— begin SELECTED EXCERPT —
Reputation: 1487
I am storing employee attendance on a table 'attendance' having the following structure:
EmpID, CDate
Attendance system insert this table everyday with employee-id of all employees present on that particular day.
I need to find out absent statement of a particular employee. I can do this easily by selecting all distinct date that are not in - dates where the employee is present.
Is there any way I can remove the not in operator on that sql statement. Please help
Here is the sql query for employee with EmpId 01:
select distinct CDate
from attendance
where CDate not in (
Select CDate from attendance where EmpID='01')
Upvotes: 1
Views: 520
Reputation: 13445
The problem isn't in the NOT IN clause, it is the subquery.
You want something more like:
SELECT DISTINCT a1.CDate, if (EmpID=NULL, false,true) as Present
FROM attendance as a1
LEFT JOIN attendance as a2 USING (CDate)
WHERE a2.EmpID='01'
This is a cartesian join which pulls all of the dates, then joins the employee attendance status on that. Should be significantly faster than your subquery.
— end SELECTED EXCERPT —
WORK INSTRUCTIONS: Reproduce the SQL attendance thread above in full, word for word.
— begin RAW DATA —
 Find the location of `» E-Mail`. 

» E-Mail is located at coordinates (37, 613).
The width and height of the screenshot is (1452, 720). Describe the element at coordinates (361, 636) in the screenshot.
— end RAW DATA —
— begin RAW DATA —
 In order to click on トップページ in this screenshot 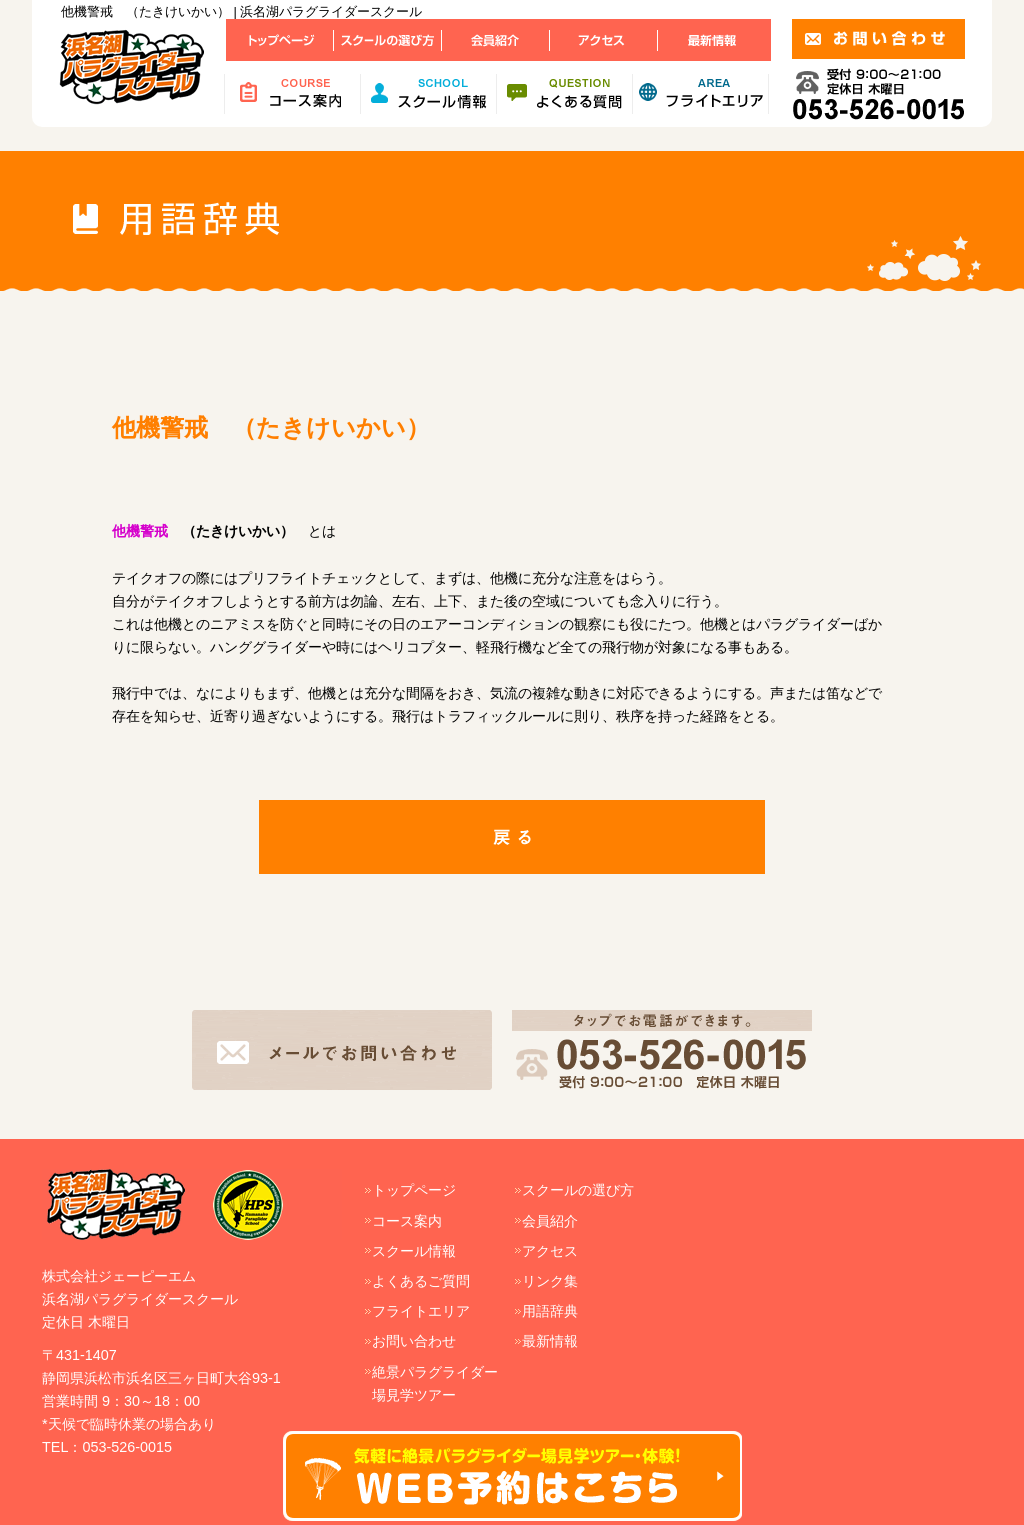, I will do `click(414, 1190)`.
— end RAW DATA —
THE REPLY:
Reputation: 1487
I am storing employee attendance on a table 'attendance' having the following structure:
EmpID, CDate
Attendance system insert this table everyday with employee-id of all employees present on that particular day.
I need to find out absent statement of a particular employee. I can do this easily by selecting all distinct date that are not in - dates where the employee is present.
Is there any way I can remove the not in operator on that sql statement. Please help
Here is the sql query for employee with EmpId 01:
select distinct CDate
from attendance
where CDate not in (
Select CDate from attendance where EmpID='01')
Upvotes: 1
Views: 520
Reputation: 13445
The problem isn't in the NOT IN clause, it is the subquery.
You want something more like:
SELECT DISTINCT a1.CDate, if (EmpID=NULL, false,true) as Present
FROM attendance as a1
LEFT JOIN attendance as a2 USING (CDate)
WHERE a2.EmpID='01'
This is a cartesian join which pulls all of the dates, then joins the employee attendance status on that. Should be significantly faster than your subquery.